It will now be very damaging for companies not to submit their contribution to the provident fund of employees in time. Now institutions will not be able to claim tax deduction in their income. In such a situation, institutions and companies will have to deposit money in their employee’s PM account on time. At the same time, the employee will not lose interest on the amount received. This proposal has been presented by Finance Minister Nirmala Sitharaman in Budget 2021. At present, an organized sector employee pays 12 per cent of his basic salary as compulsory Employees Provident Fund (EPF) every month and a matching amount is contributed by the employer. Out of the employer’s contribution, 8.33 percent goes towards pension contribution, but this amount is ₹ 1,250 per month. The remaining 3.67 percent goes to provident fund. While EPFO receives an EPS contribution of approximately ₹ 36,000 crore per year from over 60 million subscribers, 2. There are more than 3 million pensioners, who get a pension of ₹ 1,000 every month. However, his contribution to PF is less than a quarter of it.

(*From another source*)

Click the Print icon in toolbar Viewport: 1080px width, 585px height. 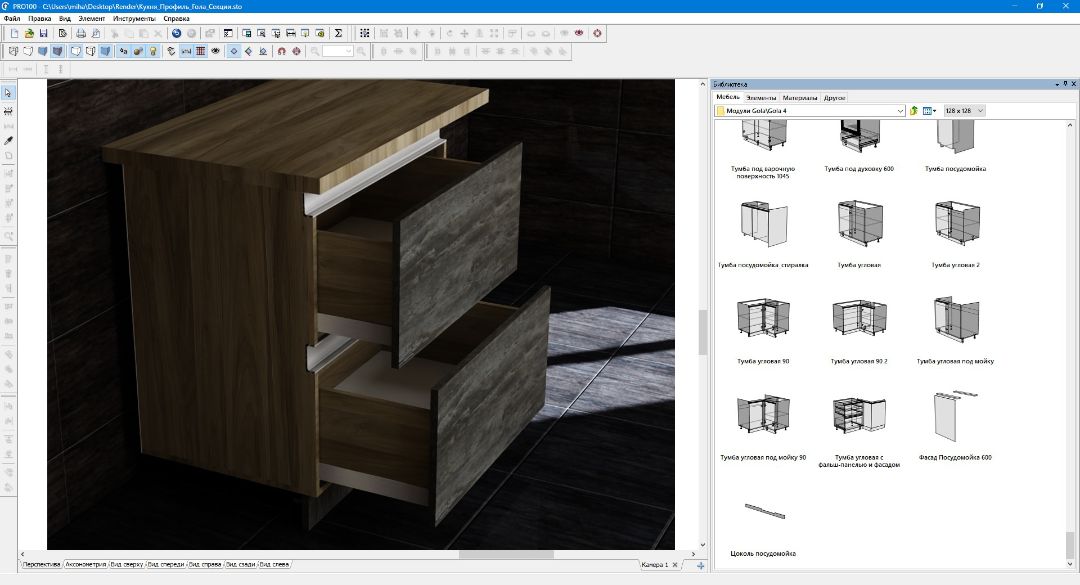pos(81,33)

How does the interest calculation on EPF deposit happen?
The EPF scheme for April 2020 was to be submitted to companies by 15 May 2020. Once the money was deposited, interest started from June 1, 2020. Explain that the rule is different for delay in submission of contribution and non submission. If the company is late in depositing the money, the employees will get interest from June 1. If you do not deposit money due to financial problem, then you get any interest.
PF interest will be taxed
It is worth noting that in the budget this year, it has been proposed that if the interest received on PF exceeds Rs 2.5 lakh, then it will come under the tax net. Earlier, there is no tax on the interest received on the money deposited in the PF account. Due to which the big earners accumulate large amounts of money. Due to which they used to get tax exemption and good interest till now.
EPFO takes major action, sees bank accounts of 30 establishments who do not deposit contributions
30 establishments which have not deposited contributions to the employees’ provident fund accounts have come under the target of the Employees Provident Fund Organization. A recovery notice of Rs seven crore has been issued to the Indian Turpentine Resins (ITR) factory which has been closed for 15 years. The notice has also been issued to the liquidator posted from the Bombay High Court of Fatehganj Western’s Synthetic and Chemical Limited. The Basic Education Officer of Moradabad has also been issued a recovery notice. The Employees Provident Fund Organization monitors the amount deposited in the Provident Fund of employees working in private and government offices in Bareilly and Moradabad. After the Kovid period, once again the department has speeded up the recovery. Establishments are being asked to deposit money in the accounts of employees on time. At the same time, the original outstanding of the ITR factory is about 2. 77 crores. From 1976 to October 2004 nearly seven crores have been reached with outstanding interest. The notice has been sent to the office of Commissioner of Bareilly, Ranvir Prasad. According to Ankur Gupta, Commissioner of the Employees Provident Fund Organization, notices are issued to private and government institutions for not depositing timely contributions to the accounts of employees. The accounts are seized and send arrest warrants.
Supreme court decides to reconsider 2019 order on employee pension
The Supreme Court now allowed review petitions filed by the Employees Provident Fund Organization (EPFO) and decided to reconsider the previous order, which allowed pay in proportion to the provident fund pension. The Supreme Court has withdrawn its 2019 order which paved the way for higher pension for employees by removing the current wage ceiling of ceiling 15,000. An SC bench headed by Justice Udaya U. Lalit allowed review petitions filed by the Employees Provident Fund Organization (EPFO) and decided to reconsider the previous order, Which allowed salary in proportion to the provident fund pension. The bench jointly heard the review petition of EPFO and the appeal filed by the central government on Friday last week. The court order was issued a day earlier. Starting on February 25, the bench will now re-examine the 2018 High Court judgment which asked the organization to pay full pension to retired employees on the basis of their total salary instead of paying the amount, But a pensioner’s contribution is calculated, with the maximum being 15,000 per month.
Supreme Court rejected EPFO’s appeal
On 1 April 2019, by a brief order, the Supreme Court dismissed EPFO’s appeal against the Kerala HC ruling, forcing the retirement fund body to file a review petition. At the same time, the Union Labor Ministry also decided to file a separate appeal against the HC decision to highlight that such an order would make the organization financially inseparable as there would be a shortfall of several thousand crores every year. The Kerala HC verdict was not implemented, citing the pendency of the case in the Supreme Court while the Labor Ministry appealed to stay the HC verdict.